Haïti: Le carnaval 2011 se déroulera du 6 au 8 mars sous le thème « Ann selebre lavi ». Les groupes musicaux les bandes et les artistes (chorégraphes, peintres, sculpteurs) devraient s'inspirer de ce thème pour présenter leurs compositions et leurs oeuvres.

Des bandes à pied«Ann selebre lavi »
Haïti: Le carnaval 2011 se déroulera du 6 au 8 mars sous le thème « Ann selebre lavi ». Les groupes musicaux les bandes et les artistes (chorégraphes, peintres, sculpteurs) devraient s'inspirer de ce thème pour présenter leurs compositions et leurs oeuvres. Tel n'est pas le cas notamment pour les traditionnelles bandes à pied, qui, au cours des dimanches pré-carnavalesques, animent les rues. Sur leur parcours, au Champ de Mars, la principale artère de la bamboche carnavalesque, les bandes à pied se défoulent à jouer soit des musiques traditionnelles, soit des merengues de groupes musicaux, soit leurs propres compositions datant des années passées.

Dimanche 20 février, à deux semaines du déroulement du carnaval, le Champ de Mars est bondé de bandes à pieds qui jouent à la file indienne. Une ambiance électrisante. Qu'en est-il des messages et des thèmes de leurs merengues cette année ? Le groupe Grap Plezi issu de la rue des Fronts Forts joue sa merengue datée de 2010 : « Nan ki sa nou ye la ? » Dans leur merengue, la vie en Haïti est plutôt mise à nu : misère, absence de leadership. « Sèl nou k konsa » est le nom de la bande à pied fondée en 1995 par les employés du service de la Voirie de la mairie de Port-au-Prince. Ce groupe, qui draine une trentaine de personnes, rêve, selon un de ses membres fondateurs Loulou Pierre, « d'un autre Port-au-Prince, beau, propre ». Original Cash Cash Band chante presque dans la même veine, mais au niveau plus général : « Il faut que la situation du pays change », recommande son vice-président Patrick Joachim. Pour ce faire, le groupe Tèt Kole Band appelle « à une prise de conscience afin que, indique son président Jeannot  Cajuste, les intérêts collectifs soient privilégiés sur ceux des individus ». Le groupe César Band de Poste-Marchand exhorte, dans sa nouvelle merengue, « à l'unité et au retour au bercail des immigrés haïtiens ».

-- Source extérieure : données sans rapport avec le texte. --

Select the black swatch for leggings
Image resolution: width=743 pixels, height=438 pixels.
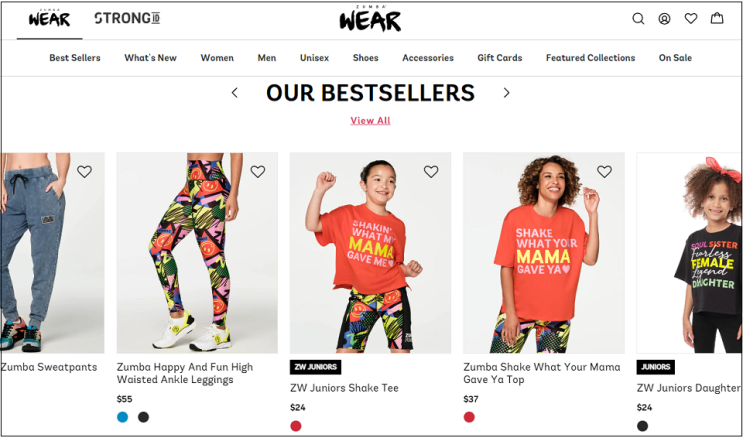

Nirvana Band évoque dans sa composition de 2010 le malheur du pays dans « Dlo nan je n pap janm seche ». Cette merengue s'inspire du drame du 12 janvier et en appelle au secours du Très-Haut. ''Biznis pa m'' va dans le même sens en évoquant le séisme du 12 janvier. Mais avec une note prophétique : « ce qui nous est arrivé était prédit », croit David Durocher, son secrétaire général. 1804 Band expose la situation du pays et « son sous-développement » dans « Mizè w ». Inspirée des récentes élections, la composition « Konsyans » de Laloz band se veut une satire « des élections qui, pense Frantz Jean Louis, ne font jamais avancer les choses, mais rendent plutôt le pays plus dépendant de l'international ».

Le groupe Familia Band se différencie. Sa merengue a le même titre que celui du carnaval : « An n selebre lavi ». Quant à Héritage Peuple s'amuse, il joue sur le parcours tout son répertoire de merengues remontant jusqu'à sa création en 1967, félicite son président Jean-Claude Lartigue. Le groupe Dieu du ciel chante la beauté du pays dans « Yon bèl peyi konsa ». Sa merengue se joue sur le rythme rada. Sur leur parcours, ils s'arrêtent pour offrir leur spectacle, mélange d'exhibition, de danse et de musique vaudou.

Si les bandes à pied chantent la situation du pays dans leurs merengues, les principaux groupes musicaux de tendances racine, rap et compas - hormis Ram - font attendre leurs nouvelles compositions carnavalesques. Les Dj, leur principale caisse de résonnance, créent de l'ambiance en jouant les anciennes merengues pour le bonheur du public qui se défoule.